Spencer and Constance had mistakenly assumed they had married into a quiet, compliant, grieving family. They hadn’t realized they had just declared a blood war on an apex predator who had spent thirty-two years hunting their exact species.
I gently reached down to adjust Madeline’s collar. As her long sleeve rode up her forearm, my breath hitched. Beneath the fabric, blooming across her pale skin, was a horrific tapestry of fading bruises. Purple, sickly yellow, and deep green. Finger marks. Defensive wounds.
This dinner wasn’t the beginning of the nightmare. It was just the first time he was arrogant enough to let the monster out in front of me.

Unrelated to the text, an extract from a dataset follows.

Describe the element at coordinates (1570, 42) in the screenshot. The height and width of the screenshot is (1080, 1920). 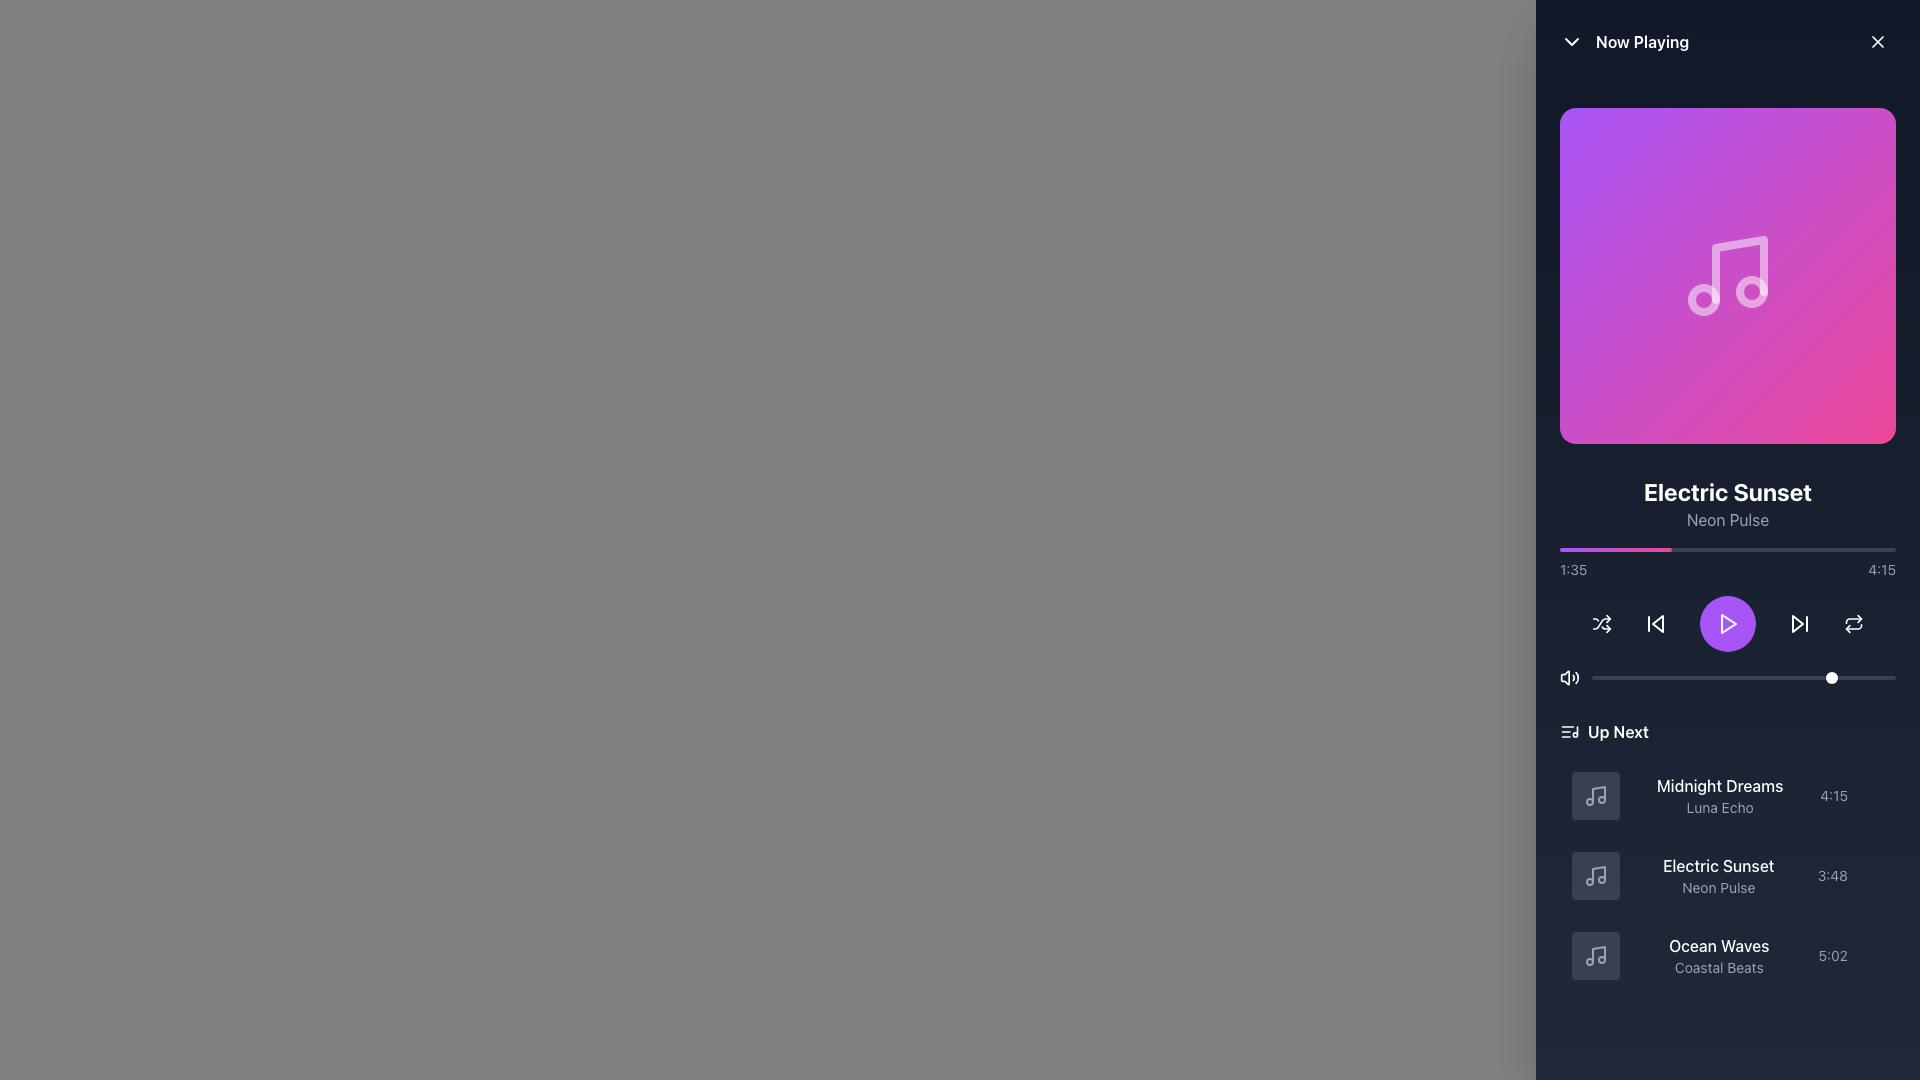
I see `the dropdown icon located at the top-left corner of the content panel, next to the 'Now Playing' text` at that location.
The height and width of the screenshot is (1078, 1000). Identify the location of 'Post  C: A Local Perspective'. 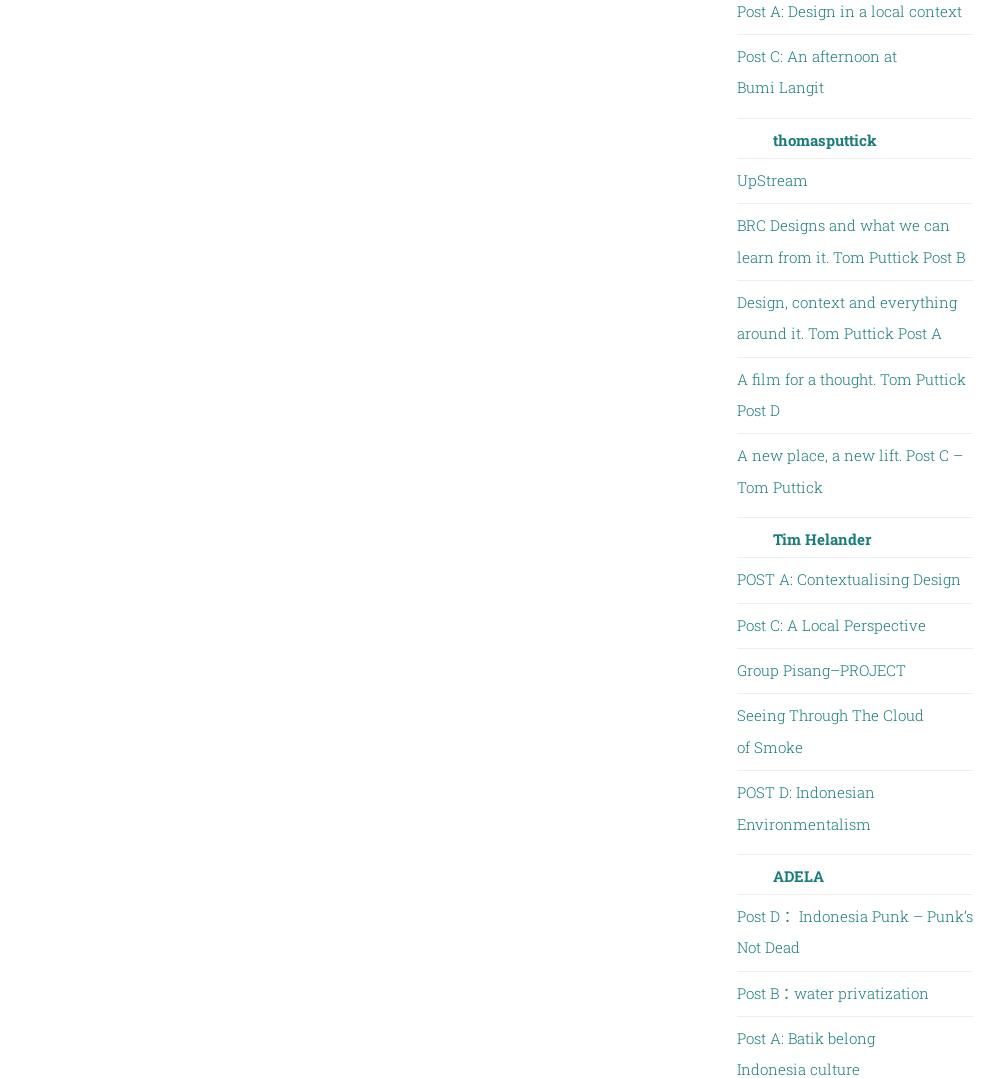
(829, 622).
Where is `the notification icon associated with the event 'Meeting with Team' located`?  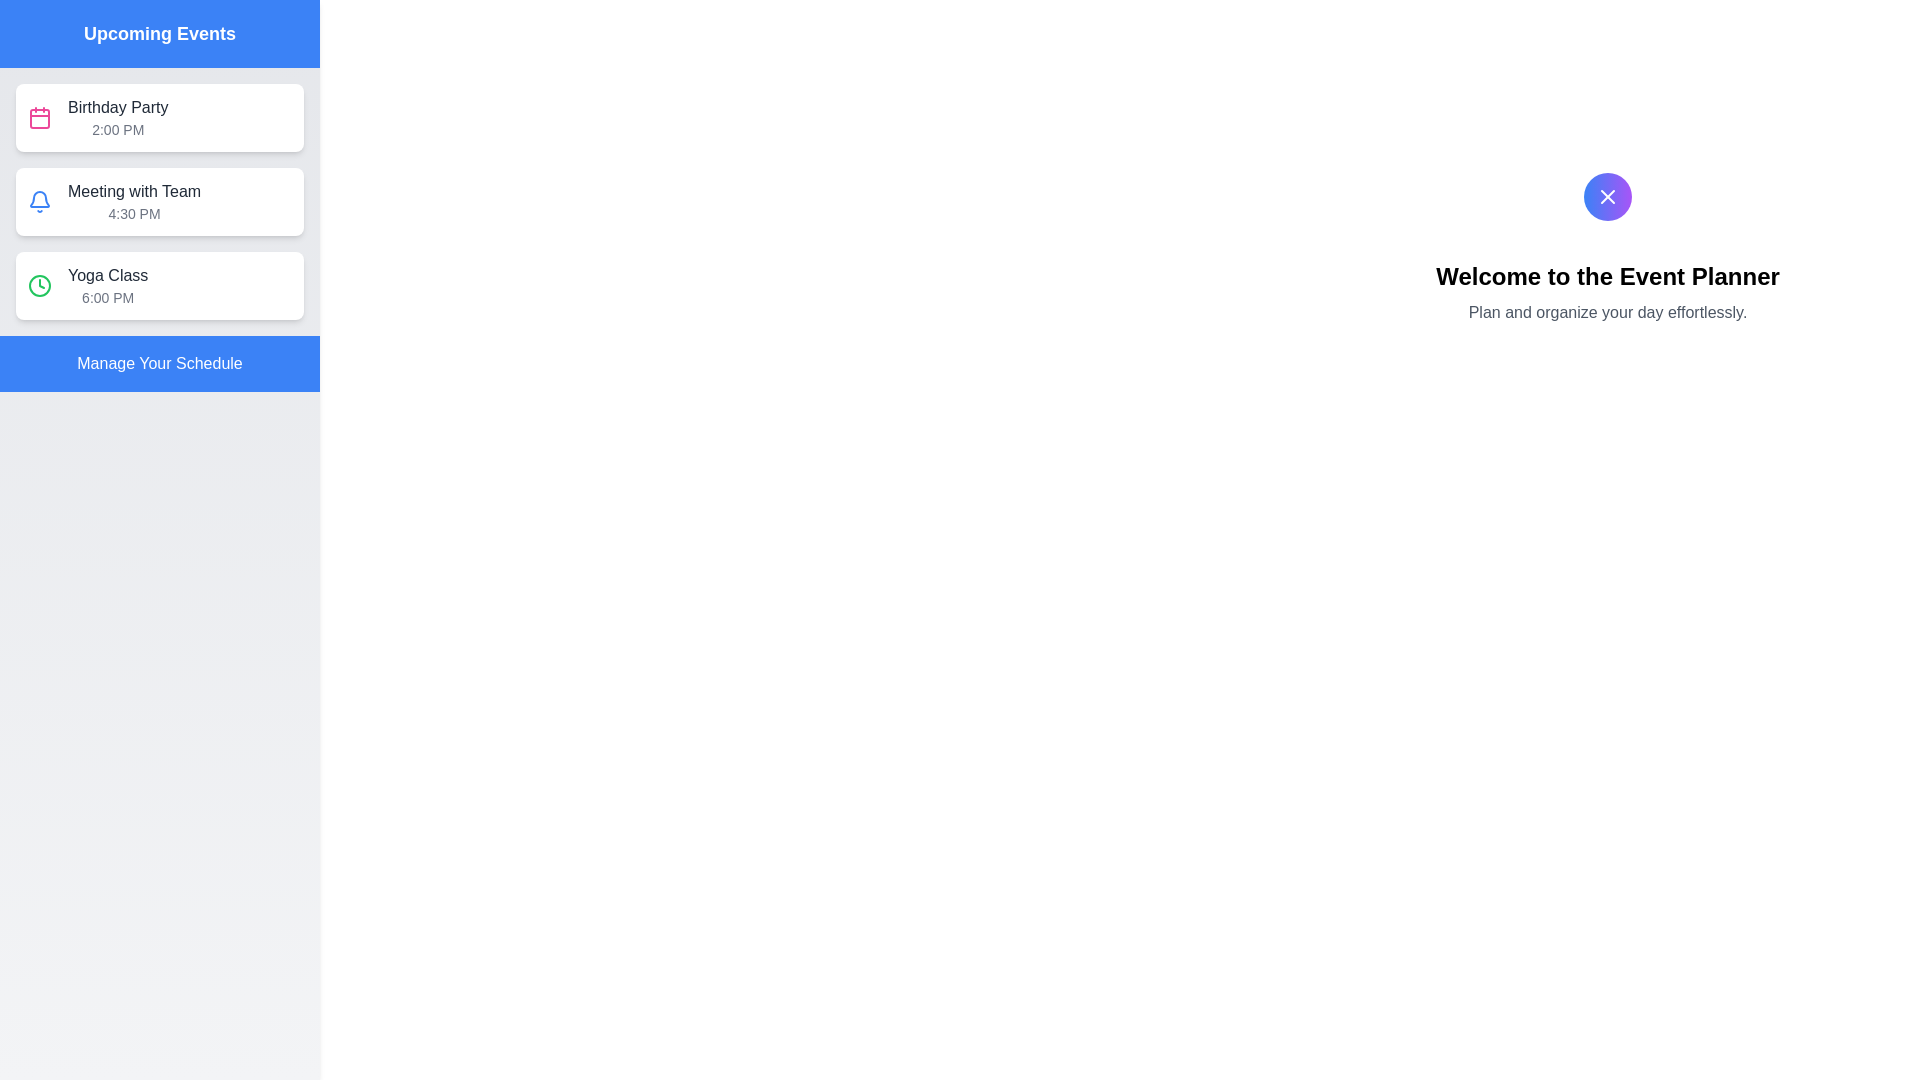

Chapter 2: The Midnight Ledger
The apartment was eerily silent now, save for the muffled, invasive whispers of wealthy neighbors gathering in the hallway. The dinner had congealed on the fine china. The single candle on William’s birthday cake remained unlit. My husband should have been standing beside me, a shield for his little girl. But he was buried in the earth, which meant tonight, I had to carry the crushing weight of my grief and the explosive, radioactive core of his posthumous fury.
I stroked Madeline’s damp hair. “Look at me, baby.”
She couldn’t. Her eyes were superglued to the marble floor where she had fallen, as if the cold stone was the only thing absorbing her suffocating shame.
I slipped my fingers under her chin and applied gentle upward pressure. “No,” I commanded softly. “You do not look down. Not tonight. Not ever again.”